= Work to complete =
The records should be copied out again with no alteration.
*** Opening Task data ***
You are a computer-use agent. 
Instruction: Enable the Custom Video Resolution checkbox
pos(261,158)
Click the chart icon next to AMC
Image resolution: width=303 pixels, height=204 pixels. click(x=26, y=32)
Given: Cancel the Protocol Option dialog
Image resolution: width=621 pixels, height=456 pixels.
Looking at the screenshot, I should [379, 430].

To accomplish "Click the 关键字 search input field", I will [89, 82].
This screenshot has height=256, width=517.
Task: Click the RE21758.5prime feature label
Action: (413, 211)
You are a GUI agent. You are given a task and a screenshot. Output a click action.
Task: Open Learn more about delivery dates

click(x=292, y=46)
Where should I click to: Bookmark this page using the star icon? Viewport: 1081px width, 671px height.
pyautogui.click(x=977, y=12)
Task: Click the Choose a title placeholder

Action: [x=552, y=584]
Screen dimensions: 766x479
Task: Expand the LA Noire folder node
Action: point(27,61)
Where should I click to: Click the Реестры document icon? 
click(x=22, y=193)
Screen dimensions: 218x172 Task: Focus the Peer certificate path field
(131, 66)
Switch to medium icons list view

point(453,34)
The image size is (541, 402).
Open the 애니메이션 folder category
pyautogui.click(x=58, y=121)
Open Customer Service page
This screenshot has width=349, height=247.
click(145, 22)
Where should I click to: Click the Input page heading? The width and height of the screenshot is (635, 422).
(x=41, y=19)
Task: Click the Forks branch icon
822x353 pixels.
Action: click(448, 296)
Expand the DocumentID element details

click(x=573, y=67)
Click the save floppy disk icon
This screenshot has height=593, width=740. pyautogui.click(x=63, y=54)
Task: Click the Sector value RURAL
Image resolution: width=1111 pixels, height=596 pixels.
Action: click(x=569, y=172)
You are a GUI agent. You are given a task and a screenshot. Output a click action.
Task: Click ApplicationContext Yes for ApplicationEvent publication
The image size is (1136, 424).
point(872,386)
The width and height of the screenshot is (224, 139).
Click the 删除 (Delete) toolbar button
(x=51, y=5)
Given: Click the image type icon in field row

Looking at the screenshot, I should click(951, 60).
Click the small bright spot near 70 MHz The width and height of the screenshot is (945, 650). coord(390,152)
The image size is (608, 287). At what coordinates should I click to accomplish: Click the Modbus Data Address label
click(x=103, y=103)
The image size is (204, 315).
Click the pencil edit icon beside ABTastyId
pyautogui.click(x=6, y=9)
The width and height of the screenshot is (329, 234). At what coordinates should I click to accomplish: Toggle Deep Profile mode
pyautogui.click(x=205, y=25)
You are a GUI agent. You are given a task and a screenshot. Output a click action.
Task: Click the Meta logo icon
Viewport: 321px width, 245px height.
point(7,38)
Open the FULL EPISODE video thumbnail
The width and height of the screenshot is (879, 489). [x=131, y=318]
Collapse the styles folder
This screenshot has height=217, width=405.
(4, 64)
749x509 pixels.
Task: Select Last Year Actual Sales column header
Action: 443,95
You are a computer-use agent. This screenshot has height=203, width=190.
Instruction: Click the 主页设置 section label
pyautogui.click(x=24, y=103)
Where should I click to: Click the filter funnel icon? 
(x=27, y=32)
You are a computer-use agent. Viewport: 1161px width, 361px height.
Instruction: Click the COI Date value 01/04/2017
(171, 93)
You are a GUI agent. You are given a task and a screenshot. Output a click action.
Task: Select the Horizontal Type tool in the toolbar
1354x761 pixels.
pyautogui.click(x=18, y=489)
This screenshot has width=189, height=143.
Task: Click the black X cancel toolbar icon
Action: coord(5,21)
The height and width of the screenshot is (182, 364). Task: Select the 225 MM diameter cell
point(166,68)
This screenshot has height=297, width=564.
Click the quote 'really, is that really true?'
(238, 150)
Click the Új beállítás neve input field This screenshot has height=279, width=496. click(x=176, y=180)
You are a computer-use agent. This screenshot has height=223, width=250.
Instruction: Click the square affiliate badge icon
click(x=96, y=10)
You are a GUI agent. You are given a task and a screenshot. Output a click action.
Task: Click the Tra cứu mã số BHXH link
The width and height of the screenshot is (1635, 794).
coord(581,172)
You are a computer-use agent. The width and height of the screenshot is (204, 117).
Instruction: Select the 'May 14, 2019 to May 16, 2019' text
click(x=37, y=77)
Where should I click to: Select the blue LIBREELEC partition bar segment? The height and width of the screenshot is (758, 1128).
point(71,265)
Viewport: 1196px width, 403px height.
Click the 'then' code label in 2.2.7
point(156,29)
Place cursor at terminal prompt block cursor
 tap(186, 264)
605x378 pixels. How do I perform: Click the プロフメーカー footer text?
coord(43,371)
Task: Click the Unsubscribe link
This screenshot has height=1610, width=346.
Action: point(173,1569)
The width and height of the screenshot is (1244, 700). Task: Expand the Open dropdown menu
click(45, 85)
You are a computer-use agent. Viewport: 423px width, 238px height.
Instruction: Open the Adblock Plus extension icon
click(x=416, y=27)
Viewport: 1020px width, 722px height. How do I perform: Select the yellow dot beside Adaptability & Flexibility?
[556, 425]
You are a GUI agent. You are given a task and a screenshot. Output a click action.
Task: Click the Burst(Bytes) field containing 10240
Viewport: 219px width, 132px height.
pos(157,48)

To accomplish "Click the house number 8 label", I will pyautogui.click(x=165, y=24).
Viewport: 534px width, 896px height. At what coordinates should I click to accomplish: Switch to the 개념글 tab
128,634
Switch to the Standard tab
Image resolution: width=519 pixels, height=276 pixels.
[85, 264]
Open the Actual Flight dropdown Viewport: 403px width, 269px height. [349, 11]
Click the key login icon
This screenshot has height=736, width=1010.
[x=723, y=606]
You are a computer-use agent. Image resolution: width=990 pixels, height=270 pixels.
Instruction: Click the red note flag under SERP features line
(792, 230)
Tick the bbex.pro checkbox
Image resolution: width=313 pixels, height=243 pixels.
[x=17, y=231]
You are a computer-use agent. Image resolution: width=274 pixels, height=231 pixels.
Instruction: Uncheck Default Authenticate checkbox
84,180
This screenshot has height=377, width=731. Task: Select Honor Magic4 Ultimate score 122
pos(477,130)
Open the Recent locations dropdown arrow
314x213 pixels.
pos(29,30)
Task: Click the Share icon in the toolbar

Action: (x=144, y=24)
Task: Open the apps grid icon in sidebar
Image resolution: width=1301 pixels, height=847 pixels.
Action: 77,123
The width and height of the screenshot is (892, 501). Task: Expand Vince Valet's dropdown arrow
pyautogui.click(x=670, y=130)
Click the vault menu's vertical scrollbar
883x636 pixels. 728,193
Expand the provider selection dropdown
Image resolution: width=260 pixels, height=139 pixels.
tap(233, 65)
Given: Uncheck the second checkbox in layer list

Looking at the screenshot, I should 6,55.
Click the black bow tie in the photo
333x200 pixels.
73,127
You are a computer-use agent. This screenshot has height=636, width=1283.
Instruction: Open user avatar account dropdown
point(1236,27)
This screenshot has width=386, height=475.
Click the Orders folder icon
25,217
*** Closing Task data ***
= Response =
You are a computer-use agent. 
Instruction: Enable the Custom Video Resolution checkbox
pos(261,158)
Click the chart icon next to AMC
Image resolution: width=303 pixels, height=204 pixels. click(x=26, y=32)
Given: Cancel the Protocol Option dialog
Image resolution: width=621 pixels, height=456 pixels.
Looking at the screenshot, I should [379, 430].

To accomplish "Click the 关键字 search input field", I will [89, 82].
This screenshot has height=256, width=517.
Task: Click the RE21758.5prime feature label
Action: (413, 211)
You are a GUI agent. You are given a task and a screenshot. Output a click action.
Task: Open Learn more about delivery dates

click(x=292, y=46)
Where should I click to: Bookmark this page using the star icon? Viewport: 1081px width, 671px height.
pyautogui.click(x=977, y=12)
Task: Click the Choose a title placeholder

Action: [x=552, y=584]
Screen dimensions: 766x479
Task: Expand the LA Noire folder node
Action: point(27,61)
Where should I click to: Click the Реестры document icon? 
click(x=22, y=193)
Screen dimensions: 218x172 Task: Focus the Peer certificate path field
(131, 66)
Switch to medium icons list view

point(453,34)
The image size is (541, 402).
Open the 애니메이션 folder category
pyautogui.click(x=58, y=121)
Open Customer Service page
This screenshot has width=349, height=247.
click(145, 22)
Where should I click to: Click the Input page heading? The width and height of the screenshot is (635, 422).
(x=41, y=19)
Task: Click the Forks branch icon
822x353 pixels.
Action: click(448, 296)
Expand the DocumentID element details

click(x=573, y=67)
Click the save floppy disk icon
This screenshot has height=593, width=740. pyautogui.click(x=63, y=54)
Task: Click the Sector value RURAL
Image resolution: width=1111 pixels, height=596 pixels.
Action: click(x=569, y=172)
You are a GUI agent. You are given a task and a screenshot. Output a click action.
Task: Click ApplicationContext Yes for ApplicationEvent publication
The image size is (1136, 424).
point(872,386)
The width and height of the screenshot is (224, 139).
Click the 删除 (Delete) toolbar button
(x=51, y=5)
Given: Click the image type icon in field row

Looking at the screenshot, I should click(951, 60).
Click the small bright spot near 70 MHz The width and height of the screenshot is (945, 650). coord(390,152)
The image size is (608, 287). At what coordinates should I click to accomplish: Click the Modbus Data Address label
click(x=103, y=103)
The image size is (204, 315).
Click the pencil edit icon beside ABTastyId
pyautogui.click(x=6, y=9)
The width and height of the screenshot is (329, 234). At what coordinates should I click to accomplish: Toggle Deep Profile mode
pyautogui.click(x=205, y=25)
You are a GUI agent. You are given a task and a screenshot. Output a click action.
Task: Click the Meta logo icon
Viewport: 321px width, 245px height.
point(7,38)
Open the FULL EPISODE video thumbnail
The width and height of the screenshot is (879, 489). [x=131, y=318]
Collapse the styles folder
This screenshot has height=217, width=405.
(4, 64)
749x509 pixels.
Task: Select Last Year Actual Sales column header
Action: 443,95
You are a computer-use agent. This screenshot has height=203, width=190.
Instruction: Click the 主页设置 section label
pyautogui.click(x=24, y=103)
Where should I click to: Click the filter funnel icon? 
(x=27, y=32)
You are a computer-use agent. Viewport: 1161px width, 361px height.
Instruction: Click the COI Date value 01/04/2017
(171, 93)
You are a GUI agent. You are given a task and a screenshot. Output a click action.
Task: Select the Horizontal Type tool in the toolbar
1354x761 pixels.
pyautogui.click(x=18, y=489)
This screenshot has width=189, height=143.
Task: Click the black X cancel toolbar icon
Action: coord(5,21)
The height and width of the screenshot is (182, 364). Task: Select the 225 MM diameter cell
point(166,68)
This screenshot has height=297, width=564.
Click the quote 'really, is that really true?'
(238, 150)
Click the Új beállítás neve input field This screenshot has height=279, width=496. click(x=176, y=180)
You are a computer-use agent. This screenshot has height=223, width=250.
Instruction: Click the square affiliate badge icon
click(x=96, y=10)
You are a GUI agent. You are given a task and a screenshot. Output a click action.
Task: Click the Tra cứu mã số BHXH link
The width and height of the screenshot is (1635, 794).
coord(581,172)
You are a computer-use agent. The width and height of the screenshot is (204, 117).
Instruction: Select the 'May 14, 2019 to May 16, 2019' text
click(x=37, y=77)
Where should I click to: Select the blue LIBREELEC partition bar segment? The height and width of the screenshot is (758, 1128).
point(71,265)
Viewport: 1196px width, 403px height.
Click the 'then' code label in 2.2.7
point(156,29)
Place cursor at terminal prompt block cursor
 tap(186, 264)
605x378 pixels. How do I perform: Click the プロフメーカー footer text?
coord(43,371)
Task: Click the Unsubscribe link
This screenshot has height=1610, width=346.
Action: point(173,1569)
The width and height of the screenshot is (1244, 700). Task: Expand the Open dropdown menu
click(45, 85)
You are a computer-use agent. Viewport: 423px width, 238px height.
Instruction: Open the Adblock Plus extension icon
click(x=416, y=27)
Viewport: 1020px width, 722px height. How do I perform: Select the yellow dot beside Adaptability & Flexibility?
[556, 425]
You are a GUI agent. You are given a task and a screenshot. Output a click action.
Task: Click the Burst(Bytes) field containing 10240
Viewport: 219px width, 132px height.
pos(157,48)

To accomplish "Click the house number 8 label", I will pyautogui.click(x=165, y=24).
Viewport: 534px width, 896px height. At what coordinates should I click to accomplish: Switch to the 개념글 tab
128,634
Switch to the Standard tab
Image resolution: width=519 pixels, height=276 pixels.
[85, 264]
Open the Actual Flight dropdown Viewport: 403px width, 269px height. [349, 11]
Click the key login icon
This screenshot has height=736, width=1010.
[x=723, y=606]
You are a computer-use agent. Image resolution: width=990 pixels, height=270 pixels.
Instruction: Click the red note flag under SERP features line
(792, 230)
Tick the bbex.pro checkbox
Image resolution: width=313 pixels, height=243 pixels.
[x=17, y=231]
You are a computer-use agent. Image resolution: width=274 pixels, height=231 pixels.
Instruction: Uncheck Default Authenticate checkbox
84,180
This screenshot has height=377, width=731. Task: Select Honor Magic4 Ultimate score 122
pos(477,130)
Open the Recent locations dropdown arrow
314x213 pixels.
pos(29,30)
Task: Click the Share icon in the toolbar

Action: (x=144, y=24)
Task: Open the apps grid icon in sidebar
Image resolution: width=1301 pixels, height=847 pixels.
Action: 77,123
The width and height of the screenshot is (892, 501). Task: Expand Vince Valet's dropdown arrow
pyautogui.click(x=670, y=130)
Click the vault menu's vertical scrollbar
883x636 pixels. 728,193
Expand the provider selection dropdown
Image resolution: width=260 pixels, height=139 pixels.
tap(233, 65)
Given: Uncheck the second checkbox in layer list

Looking at the screenshot, I should 6,55.
Click the black bow tie in the photo
333x200 pixels.
73,127
You are a computer-use agent. This screenshot has height=636, width=1283.
Instruction: Open user avatar account dropdown
point(1236,27)
This screenshot has width=386, height=475.
Click the Orders folder icon
25,217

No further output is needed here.